## Data supplied

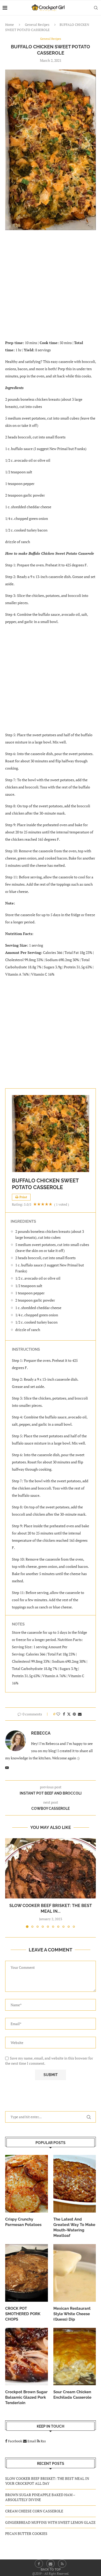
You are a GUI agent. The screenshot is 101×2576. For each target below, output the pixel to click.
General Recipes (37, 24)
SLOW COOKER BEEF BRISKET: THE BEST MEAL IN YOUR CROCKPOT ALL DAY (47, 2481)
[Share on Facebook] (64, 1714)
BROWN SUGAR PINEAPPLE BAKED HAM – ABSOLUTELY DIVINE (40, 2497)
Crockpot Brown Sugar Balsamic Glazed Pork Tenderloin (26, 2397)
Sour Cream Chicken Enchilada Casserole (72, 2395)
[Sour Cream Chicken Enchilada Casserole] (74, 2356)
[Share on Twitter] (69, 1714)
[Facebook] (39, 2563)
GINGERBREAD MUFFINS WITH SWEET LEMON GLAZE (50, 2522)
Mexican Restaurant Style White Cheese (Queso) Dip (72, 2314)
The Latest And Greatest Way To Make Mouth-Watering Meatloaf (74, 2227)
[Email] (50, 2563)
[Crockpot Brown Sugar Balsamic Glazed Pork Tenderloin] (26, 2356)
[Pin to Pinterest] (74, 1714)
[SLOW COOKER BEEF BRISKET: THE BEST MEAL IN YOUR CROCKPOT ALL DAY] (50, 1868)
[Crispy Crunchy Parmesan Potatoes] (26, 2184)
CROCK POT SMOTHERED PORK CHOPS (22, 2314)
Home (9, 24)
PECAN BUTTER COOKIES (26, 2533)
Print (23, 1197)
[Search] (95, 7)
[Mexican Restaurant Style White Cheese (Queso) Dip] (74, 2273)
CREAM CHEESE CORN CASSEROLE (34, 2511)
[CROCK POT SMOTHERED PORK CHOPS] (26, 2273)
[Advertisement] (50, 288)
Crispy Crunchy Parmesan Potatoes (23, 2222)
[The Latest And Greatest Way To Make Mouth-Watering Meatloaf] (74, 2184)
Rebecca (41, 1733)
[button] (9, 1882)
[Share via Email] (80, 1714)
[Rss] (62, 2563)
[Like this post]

## Requirement
The entries above need to be output again in full, exactly, and without pictures.

## Answer to this problem
You are a GUI agent. The screenshot is 101×2576. For each target below, output the pixel to click.
General Recipes (37, 24)
SLOW COOKER BEEF BRISKET: THE BEST MEAL IN YOUR CROCKPOT ALL DAY (47, 2481)
[Share on Facebook] (64, 1714)
BROWN SUGAR PINEAPPLE BAKED HAM – ABSOLUTELY DIVINE (40, 2497)
Crockpot Brown Sugar Balsamic Glazed Pork Tenderloin (26, 2397)
Sour Cream Chicken Enchilada Casserole (72, 2395)
[Sour Cream Chicken Enchilada Casserole] (74, 2356)
[Share on Twitter] (69, 1714)
[Facebook] (39, 2563)
GINGERBREAD MUFFINS WITH SWEET LEMON GLAZE (50, 2522)
Mexican Restaurant Style White Cheese (Queso) Dip (72, 2314)
The Latest And Greatest Way To Make Mouth-Watering Meatloaf (74, 2227)
[Email] (50, 2563)
[Crockpot Brown Sugar Balsamic Glazed Pork Tenderloin] (26, 2356)
[Pin to Pinterest] (74, 1714)
[SLOW COOKER BEEF BRISKET: THE BEST MEAL IN YOUR CROCKPOT ALL DAY] (50, 1868)
[Crispy Crunchy Parmesan Potatoes] (26, 2184)
CROCK POT SMOTHERED PORK CHOPS (22, 2314)
Home (9, 24)
PECAN BUTTER COOKIES (26, 2533)
Print (23, 1197)
[Search] (95, 7)
[Mexican Restaurant Style White Cheese (Queso) Dip] (74, 2273)
CREAM CHEESE CORN CASSEROLE (34, 2511)
[CROCK POT SMOTHERED PORK CHOPS] (26, 2273)
[Advertisement] (50, 288)
Crispy Crunchy Parmesan Potatoes (23, 2222)
[The Latest And Greatest Way To Make Mouth-Watering Meatloaf] (74, 2184)
Rebecca (41, 1733)
[button] (9, 1882)
[Share via Email] (80, 1714)
[Rss] (62, 2563)
[Like this post]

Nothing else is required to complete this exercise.